### 指示
[1] DV加害者のブログ記事をもとに次の問いに答え、答えには同じ記号を付けて一行ずつ書くこと。
(a) 元妻と娘が家を出て行ったのはいつか。
(b) 出て行かれた時、娘は何歳だったか。
(c) 「この先も一生娘に会えないかもしれない。」と、どこでふと考えてしまうと書かれているか。
[2] DV加害者のブログ記事の最後の文に続けて、その先を書き継ぐこと。

### 本文抜粋
-=-=-=-=-

DV加害者がDVと自分に向き合うブログ

ある日突然DV加害者となったkuroが、DVと自分に向き合い感じたことを、当事者の立場から綴ります。

娘に会いたい




 今回は、突然子供を連れ去られた父親の立場で書いてみようと思います。

 実の娘と引き離された事により、私自身が抱えた葛藤や、子の福祉のために何が本当に必要なのか、また、私自身が父親の立場として何が出来るのか考えてみました。





会いたくて仕方が無い




 去年の3月に元妻と娘が家を出て行って以降、私は一度も娘に会えていません。

 いま、私自身の今の気持ちを率直に言えば、娘に会いたくて会いたくて仕方ないです。

 娘が2歳半の時に出て行かれて、間もなく4歳、もう1年半近く会っていません。

 妻子が出て行った後、私はその行方を知らないことになっていますから、方々から入る情報も、自ら確認することはしていません。



 「娘はしっかりご飯を食べることが出来ているのか?」

 「保育園にはしっかり行けているのか?」

 「元妻の新たなパートナーが居たとして、娘は肩身の狭い思いをしていないのか?」

 

 娘と元妻の生活が全くうかがい知れないことで余計な妄想まで追加され、更に不安を加速させます。



 「この先も一生娘に会えないかもしれない。」



 なんて、ふと仕事帰りの駅のホームで考えてしまうと、胸が締め付けられるように苦しくなって、気が狂いそうになるほどです。



 けれど、私は娘に会うために調停を申し立てたり、子供に会わせろと無理に詰め寄るつもりはありません。

 それは、子供にとって何が一番大切か、それを知ることが出来たからです。







私はDV加害者




 私は確かに元妻にDVをしていました。

 そして、元妻に激怒する姿を娘に見せたことは、娘に対する立派なDVです。

 当時は、娘のその気持ちに寄ることは出来ませんでした。

 今、様々なことに気づき、学ぶことが出来てようやっと、娘がどんなに心締め付けられて苦しい思いをしていたか、どれだけ悲しい思いをしたか思い至れるようになりました。

 娘の気持ちを考えるだけで本当に申し訳なく、胸が締め付けられるように痛いです。

 しかし、私が子供に申し訳なく思うこの気持ちと、娘に会いたいと感じるこの気持ちは、あくまで私の気持ちでしかありません。

 また、「DV加害者なんだから、子供に会うなんて許されるわけが無い。」なんて考えや、「離婚したんだから、親権の無い片親は会うべきでは無い。」なんて考え方も、大人の勝手な考えや価値観でしかありません。

-=-=-=-=-

### 提供データ
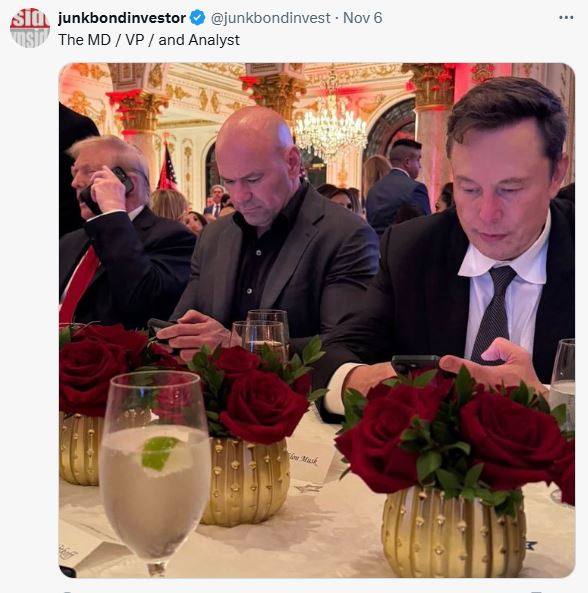Click the red-lit gold column capital at top left
The image size is (588, 593).
coord(139,112)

-=-=-=-=-

### 解答
[1]
(a) 去年の3月
(b) 2歳半
(c) 仕事帰りの駅のホーム

[2]
 この親や周囲の大人達の身勝手な思考や価値観が、子供の権利を著しく奪ってしまっているんです。





親の気持ちと子の権利




 では子供にとって何が一番大切なのか。

 その正解は、夫がDVだからと言って、永遠に子供を連れ去れば良いって事ではありませんし、子供に会わせろと面会交流の権利のために調停を申し立てて争うことでもありません。

 結論から言うと、子供にとって一番大切なのは、両親がDVや離婚による葛藤を一日も早く消化して、子供が自由に両親の間を行き来できることです。

 親に限らずですが、子供は限られた大人としか接することの無い閉鎖的な人間関係の中で育つのでは無く、多様な大人の人格モデルの中で、自己を否定されること無く育つことが一番大切なんです。

 しかし、これは本当に難しい問題です。



 まず、子供が両親の間を自由に行き来できるようになるためには、両親共に葛藤を終わらせ、ある程度変化する事がとても大切です。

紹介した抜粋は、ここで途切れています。